Could the reason you overeat be caused by the way you think? A new book reveals our brains have a lot to blame in the battle of the bulge.
Ever wondered why your diets aren't working. Well, it may sound controversial but a new book by American neuroscientist and psychiatrist Dr Daniel Amen might just have the answer. Those extra pounds are not down to our calorie count but to the way our brain works.
In his book, The Amen Solution: The Brain Healthy Way to Lose Weight and Keep It Off, Dr Amen argues an insatiable desire for that second helping or those envious glances at other peoples’ plates is because the food we eat doesn't match the type of person we are.
Coming off the back of years of research, the Amen solution looked at why certain people tended to flounder when it came to shedding those pounds and the results were nothing short of startling.
Rather than looking at our metabolisms, Dr Amen focused on identifying food combinations which were more suited to the way we eat and our underlying relationships with the food we put on our plates.
Whilst on the surface this may sound a little new age, the book has been wildly successful in the States with many celebrities rumored to be devotees of the Personality Diet plan. So the question is, who are these personality types and how do food combinations affect their success when it comes to dieting?
Dr Amen writes: 'We looked at the brains of our overweight patients and discovered there was not one brain pattern associated with being overweight: there were at least five different types: compulsive, impulsive, compulsive-impulsive, emotional overeaters and anxious overeaters.'
Having identified these broad personality traits, Dr Amen then went to work researching which food combinations resulted in the most successful diets. If you tend to have trouble sleeping, bear grudges easily and are prone to doing things in excess, the chances are you are a compulsive type and eat accordingly.
According to the personality plan, Compulsive Eaters should stick to salmon, herbal teas and complex carbohydrates which work by improving our happiness levels and making us less prone to those hunger pangs.
As well as asking the question what works best, the Personality Diet makes some suggestions on what to avoid.
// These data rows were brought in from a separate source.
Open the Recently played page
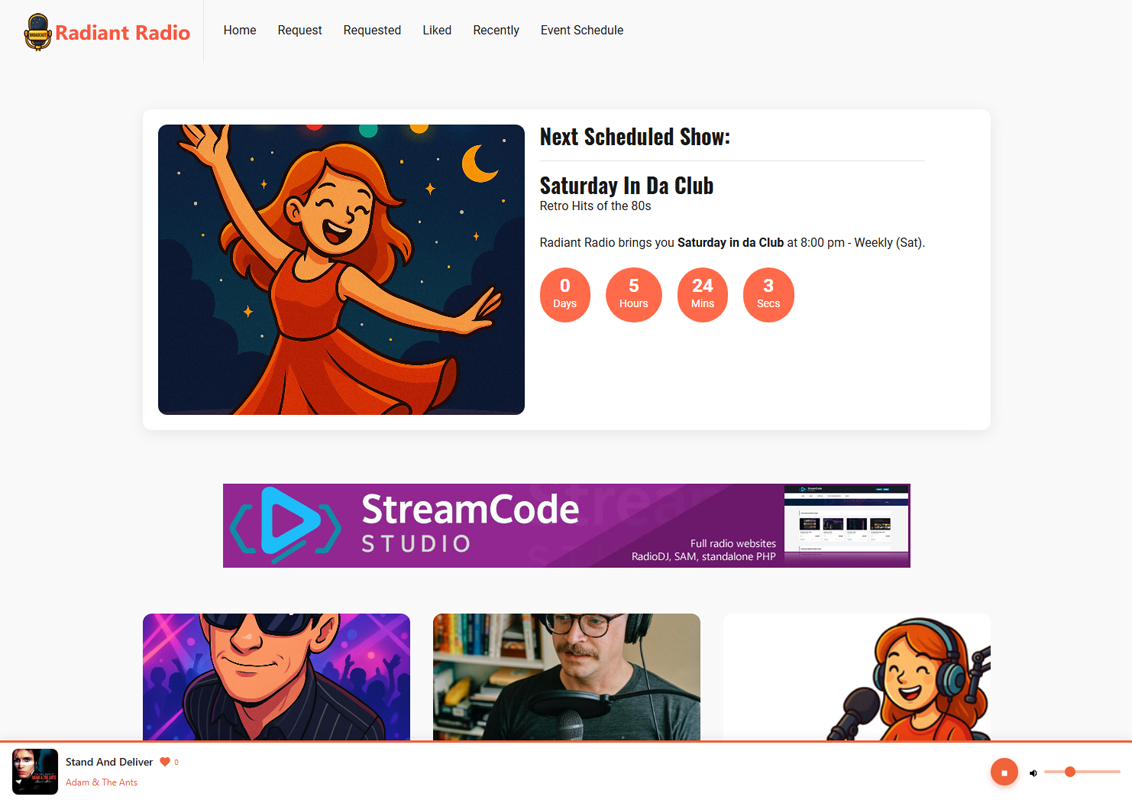The height and width of the screenshot is (800, 1132). click(x=496, y=31)
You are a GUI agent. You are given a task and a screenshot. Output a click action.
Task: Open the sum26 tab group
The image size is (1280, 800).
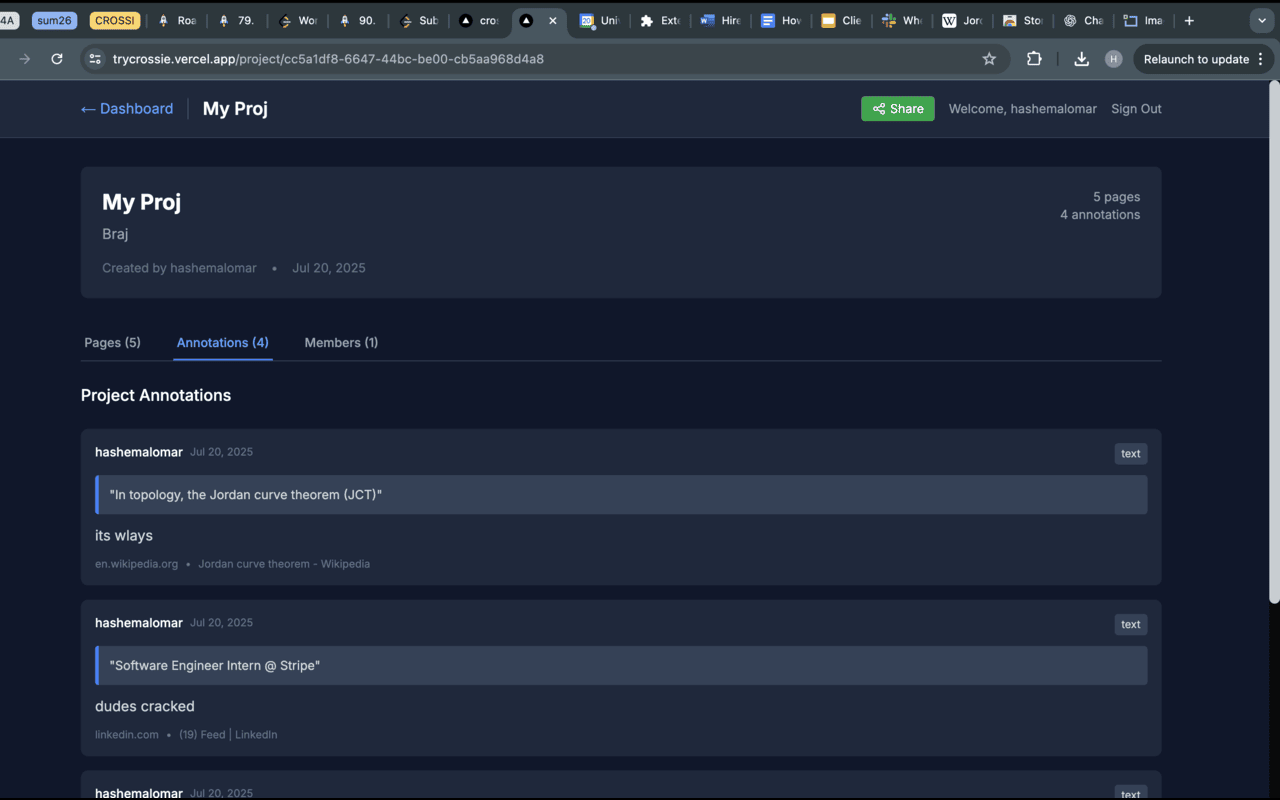click(54, 21)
Whilst it is perfectly fine for Emotional Eaters to cook up those carbs, Impulsive Eaters should avoid these at all costs as they lower concentration levels dramatically and increase the chances of losing that all important diet discipline and going off the rails completely.
The final question the Personality Diet asks is this. If our tendency to overeat is down to our traits as a person, then is what happens away from the fridge just as important? As well as green tea and avoiding St John's Wort, those identified in the Compulsive-Impulsive eating group are advised to set themselves plenty of goals, get plenty of sunlight and take plenty of fresh air.
For some dieters, it could well be that stocking up on happiness is more important than stocking up on Special-K.